● **Requirement**: Rewrite the records from the line containing "You are a GUI" through the line containing "Screen dimensions: 743x862", changing "attribute list" to "attribute menu" and keeping all other text unchanged.

● **Dataset records**:
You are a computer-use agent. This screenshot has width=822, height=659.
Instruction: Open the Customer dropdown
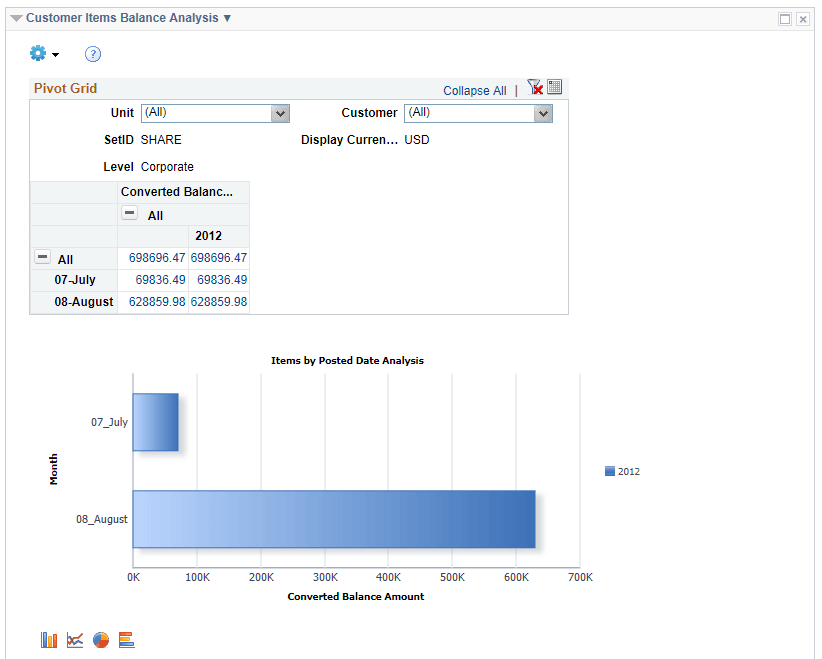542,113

--

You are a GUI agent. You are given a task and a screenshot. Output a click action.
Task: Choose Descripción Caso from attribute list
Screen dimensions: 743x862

● **Solution to the exercise**:
You are a GUI agent. You are given a task and a screenshot. Output a click action.
Task: Choose Descripción Caso from attribute menu
Screen dimensions: 743x862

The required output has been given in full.